While this might be a reasonable thing to do in the future, for SV-COMP I think it is best to not introduce additional constraints after the tool submission deadline. Otherwise this might invalidate witnesses of tools that had no chance of reacting to this new constraint, and we would need to update the linter yet again in case people complain about that.

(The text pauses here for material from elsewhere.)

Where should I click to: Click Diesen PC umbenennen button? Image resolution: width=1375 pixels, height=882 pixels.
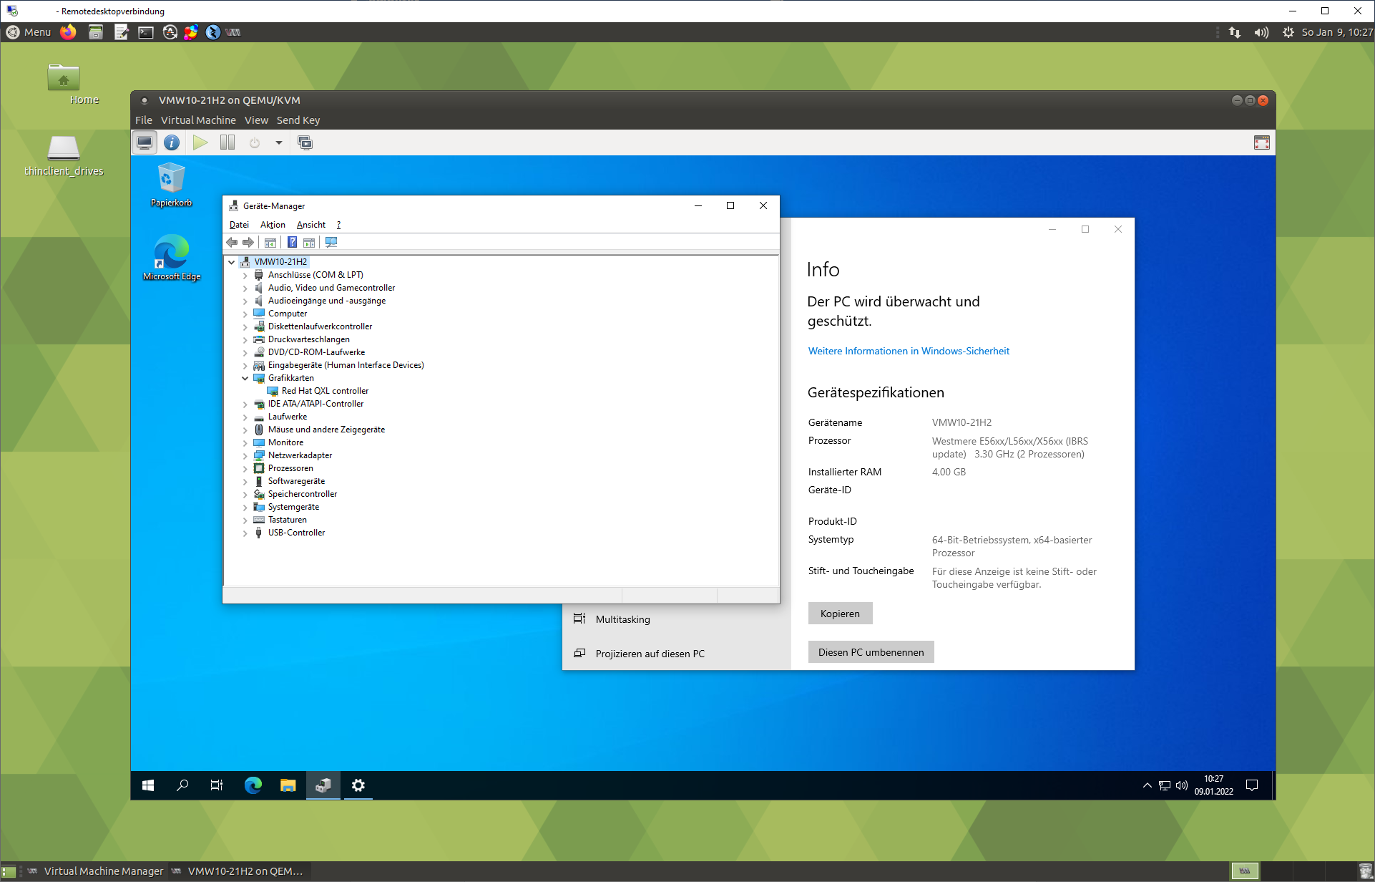pos(871,652)
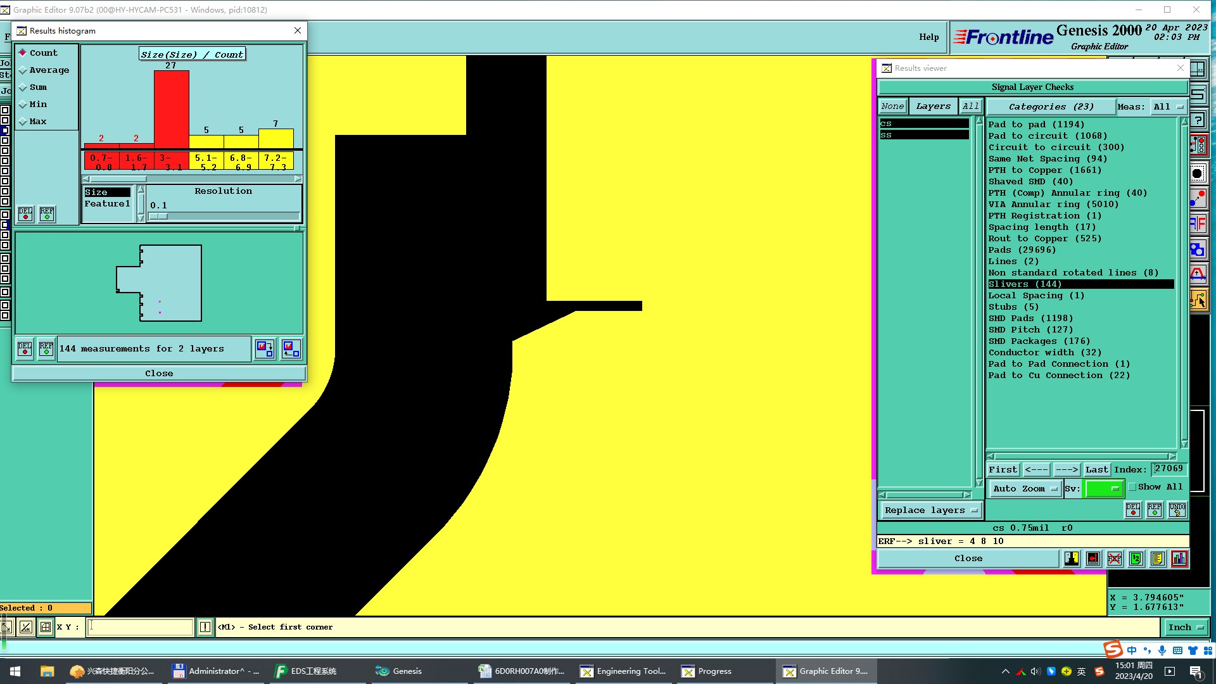Viewport: 1216px width, 684px height.
Task: Click the Last navigation button
Action: [x=1096, y=470]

This PR also adds changes to the spec, which need to be coordinated with #30.
Easiest would be to just disable the check for now and later consolidate spec changes with #30.
Also feedback from @hernanponcedeleon and @tautschnig on these spec changes would be valuable, as they already discussed similar changes and their effects in https://gitlab.com/sosy-lab/sv-comp/archives-2021/-/issues/30

For now, I would recommend creating a PR that just disables the check for witness.CREATETHREAD with a comment similar to #29 and #31. Then we can merge the rest after a consensus is reached and after the SV-COMP results are final. (If we merge the new check after this PR, it is not guaranteed that there will not be another change requested for the linter before the results are final, and then we would need to revert the additional check again.)

[kfriedberger]

I created another PR #35 and will rebase this one when/if the other PR is merged. The branch was rebased.

[hernanponcedeleon]

I think the paragraph about createThread is clear and matches the intuition that we all have after the discussion.

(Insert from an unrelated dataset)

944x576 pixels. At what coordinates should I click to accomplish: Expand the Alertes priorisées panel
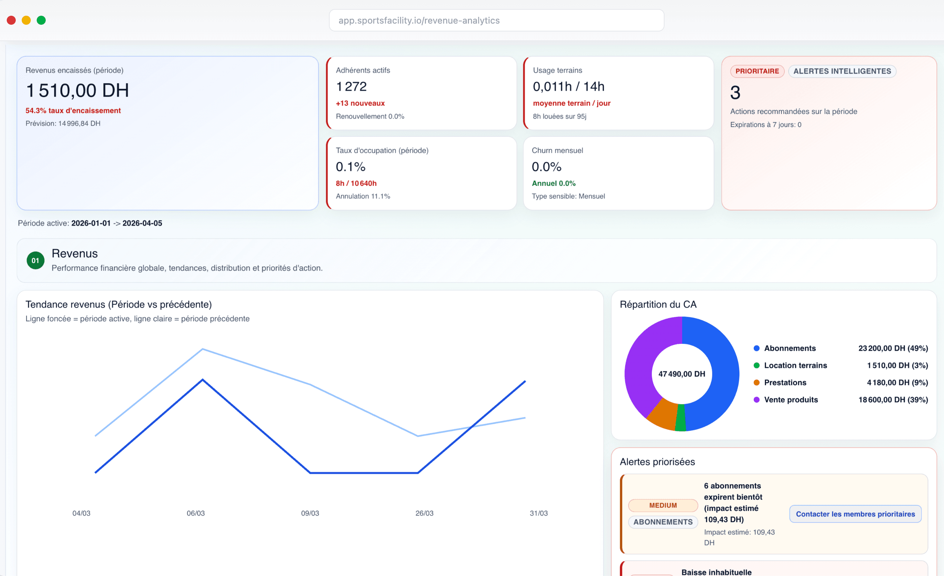pyautogui.click(x=657, y=462)
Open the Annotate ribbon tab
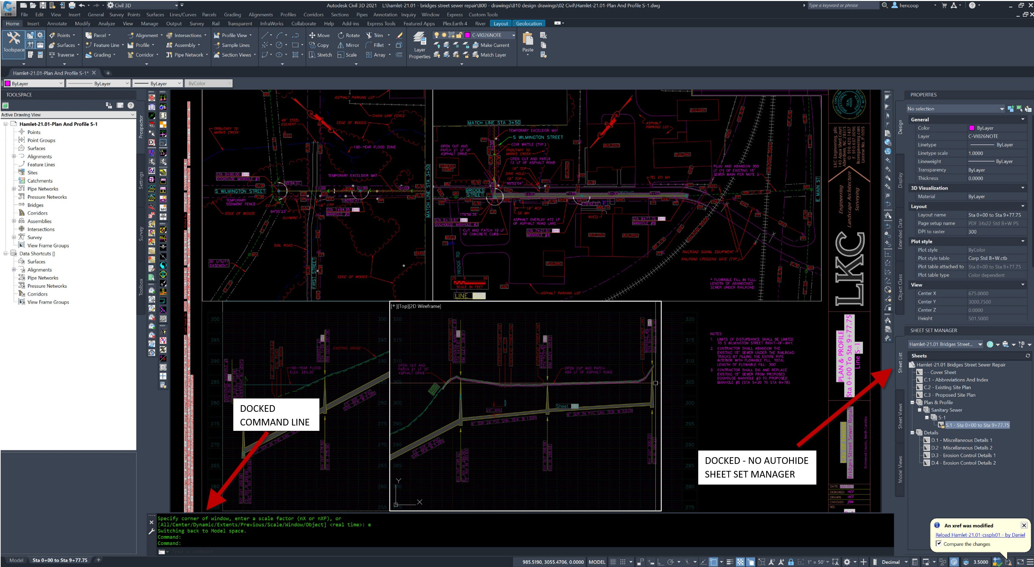1034x567 pixels. 57,24
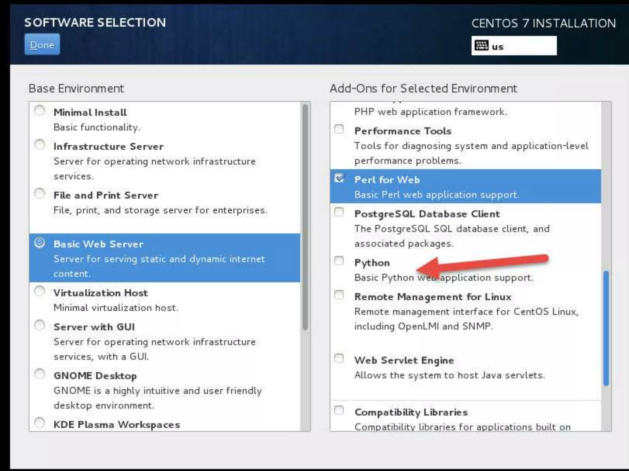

I'm not sure I understand the following

The value should be a unique identifer for a thread as long as this thread is active. A thread identifier can be used several times to identify different threads in the program, as long as their execution traces do not interfere. The program trace of a thread can branch or merge along its execution, just the corresponding control flow.

Do we want to say that identifiers uniquely and completely identify active threads? Can we just say the following?

there is a one-to-on mapping between identifiers and active threads

[kfriedberger]

Do we want to say that identifiers uniquely and completely identify active threads? Can we just say the following?

there is a one-to-on mapping between identifiers and active threads

Yes, that would also match my intention.

[mdangl]

In #37, I update the specification for conformity with the upcoming journal paper.
I tried to incorporate the improvements suggested here, so that we can publish them with the paper.
Specifically, you can see my version of the wording in commit 52cd6d.
@kfriedberger: could you please review that part?
I used the notion of an automaton run (cf. the literature on automata for the definition) to more precisely describe what I think you meant when you wrote that the execution traces should not interfere.

[dbeyer]

@kfriedberger Could you please review the part that @mdangl asked about?